Unexpectedly, the "Legacy Land" online reading will bring Rose's play back to the city where she wrote it as a Playwrights' Center Many Voices fellow.
"Letting that audience see what this baby has grown into is meaningful to me," said Rose, who is based in Charlotte, N.C., but whose time here taught her that Twin Cities audiences value new work. "I want to give these actors another chance to live in these characters they love and also give more people a chance to see the beautiful work they did."
Future of theater
Initially, the virtual audiences have been limited to 100 per reading, mostly theatermakers; a key part of the Playwrights' Center plan is to get artistic directors from around the country to see plays they may want to program. But, due to increased interest, more "seats" now are available.
"I love the center for what they're doing, not just for my play but for other playwrights," said Rose.
She's also contemplating what the virtual realm could mean for theater's future. Inspired by Charlotte, where she says there isn't much live theater, and by the fact that she's a trained health care worker, Rose is deeply interested in how computers could make theater accessible to folks who don't care about it or who think it's out of reach. She talks about how burning up ground can lead to "a new beginning," a metaphor that pops up in "Legacy Land."
"What happens when you scorch the earth is you then get to decide what you plant next," said Rose, who dreams of bringing work into audiences' homes and Zooming in artists for post-show chats. Her thought is that, with limited production costs, budgets and ticket prices could stay low.

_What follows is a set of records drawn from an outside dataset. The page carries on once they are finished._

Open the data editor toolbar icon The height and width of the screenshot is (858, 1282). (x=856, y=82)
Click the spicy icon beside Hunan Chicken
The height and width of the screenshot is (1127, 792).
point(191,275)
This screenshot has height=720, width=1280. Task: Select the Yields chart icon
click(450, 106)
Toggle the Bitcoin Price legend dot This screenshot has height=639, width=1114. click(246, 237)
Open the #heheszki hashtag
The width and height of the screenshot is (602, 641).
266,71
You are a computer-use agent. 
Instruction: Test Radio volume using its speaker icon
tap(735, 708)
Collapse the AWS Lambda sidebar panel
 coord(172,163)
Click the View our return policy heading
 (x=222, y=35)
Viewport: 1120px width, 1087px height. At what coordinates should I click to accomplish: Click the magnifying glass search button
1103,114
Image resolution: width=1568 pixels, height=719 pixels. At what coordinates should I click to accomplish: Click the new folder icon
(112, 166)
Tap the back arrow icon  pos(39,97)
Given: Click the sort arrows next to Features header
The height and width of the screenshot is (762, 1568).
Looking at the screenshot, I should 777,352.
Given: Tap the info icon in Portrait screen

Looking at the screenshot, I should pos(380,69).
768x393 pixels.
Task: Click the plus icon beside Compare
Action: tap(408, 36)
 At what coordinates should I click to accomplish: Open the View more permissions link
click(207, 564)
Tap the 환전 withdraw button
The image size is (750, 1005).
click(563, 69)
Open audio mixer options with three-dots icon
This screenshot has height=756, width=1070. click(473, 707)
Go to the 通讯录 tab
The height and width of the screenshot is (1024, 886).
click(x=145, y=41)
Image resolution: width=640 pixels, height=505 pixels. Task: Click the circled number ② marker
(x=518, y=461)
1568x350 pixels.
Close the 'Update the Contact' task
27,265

"These things aren't new, but I do think they will become more the thing. They will make theater accessible to people it normally wasn't available for. They will make it possible for theater companies to think more broadly," Rose said. "This has disrupted the way we do theater and it could very well be for the best. It could allow us to revolutionize theater, put more of the power in the hands of the artist."
Of course, Rose isn't saying online drama can replace the live experience. Playwright Lynn Nottage, whose "Floyd's" was staged last season by the Guthrie Theater and whose "Sweat" was to have appeared there this summer, has tweeted that virtual theater "feels a little like eating food without being able to fully taste it."
Rose offers a slightly more generous metaphor: "Would you rather listen to Miles Davis live if you could or on an album? I think people would say live and, right now, streaming is the closest thing to that."
The "Legacy Land" writer thinks efforts like the Playwrights' Center readings are just the beginning of the innovations theater will see.
"Theater people, we are used to making something out of nothing," said Rose. "Much like black folks: It's what we do."
In the meantime, Rose's prescription is simple: nurture each other, love ourselves and persevere until we figure out what will grow next.